I was surprised to hear that Alan is hosting the event on the Bowery and not in Bushwick. He admitted that originally it was going to be held in a loft in Soho. “But this Soho loft was too nice, they were like ‘Holy shit, you’re crazy, you’re gonna ruin it,'” he laughed.

(Photo courtesy of Michael Alan)

(Photo courtesy of Michael Alan)

The artist has learned something since his last performance at Teatro IATI: “I have to take the bucket of ice cream and dump it on my head, not someone else’s. That’s what changed. I was the person trying to make it happen, but now it just happens.”

Overall, Alan is aiming to create a “safe space” where (almost) everything’s permissible, where self-expression and freedom are in abundance– things that are hard to find in white-walled galleries, and increasingly difficult to find in Bushwick, as the art scene here becomes more Chelsea-ified.

“It’s really hard for me, because I’m from here, so I’m confused,” he said.

It’s less about trying to revive a particular generation’s art movement– he mentioned Da Da and “the ’60s” as influences– and more about reinstating the spirit of experimentalism that reigned in New York City for decades, something that was seen across cultures and generations. “That’s the reason why people came here, and I’m not trying to imitate it,”Alan explained. “That’s just what I grew up around.
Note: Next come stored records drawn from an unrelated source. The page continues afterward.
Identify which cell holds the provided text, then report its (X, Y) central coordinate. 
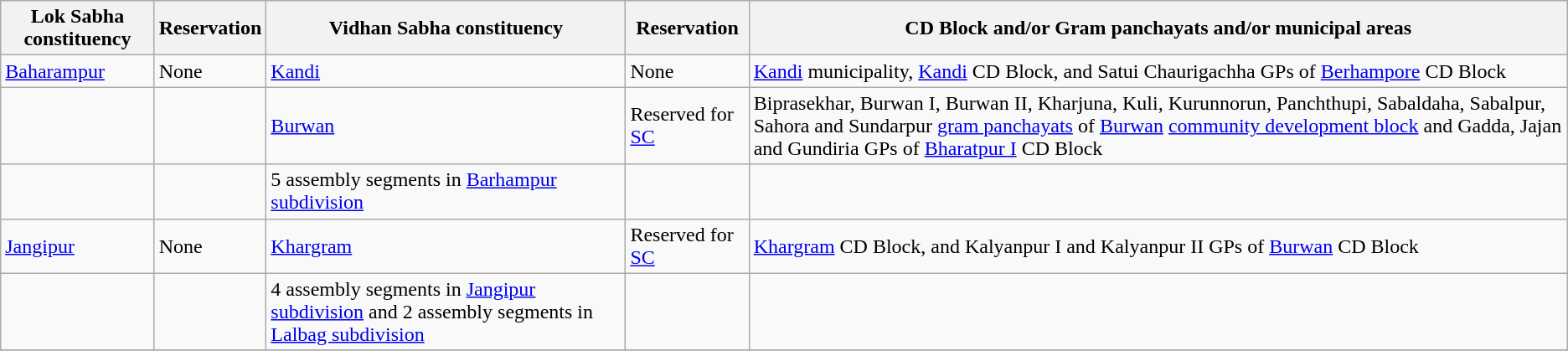
5 assembly segments in Barhampur subdivision (446, 191)
4 assembly segments in Jangipur subdivision and 2 assembly segments in Lalbag subdivision (446, 312)
Burwan (446, 126)
Khargram (446, 246)
Kandi (446, 71)
CD Block and/or Gram panchayats and/or municipal areas (1158, 28)
Kandi municipality, Kandi CD Block, and Satui Chaurigachha GPs of Berhampore CD Block (1158, 71)
Lok Sabha constituency (77, 28)
Khargram CD Block, and Kalyanpur I and Kalyanpur II GPs of Burwan CD Block (1158, 246)
Baharampur (77, 71)
Jangipur (77, 246)
Vidhan Sabha constituency (446, 28)
Pinpoint the cell where the given text exists, returning its (x, y) midpoint coordinate. 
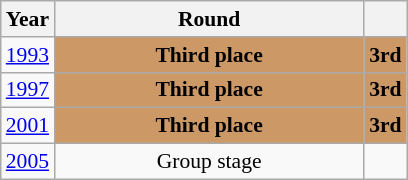
Group stage (209, 162)
Round (209, 19)
Year (28, 19)
2001 (28, 126)
2005 (28, 162)
1997 (28, 90)
1993 (28, 55)
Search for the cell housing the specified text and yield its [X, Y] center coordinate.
That’s what I know.”

As an artist, Alan’s motivated to hold these events as a means of sharing his work and making his two-dimensional pieces come to life. But these happenings are also about encouraging others to make their own work. “I just feel like there’s something missing,” he said. I asked where exactly he felt this void– in the art world maybe?

“If you look at the history of happenings,” Alan explained. “They have nothing to do with the art world at all.”

Vampire Masquerade, Saturday October 22, 7 pm to 12 am at TEATRO IATI, tickets $20 discounted on Michael Alan’s website.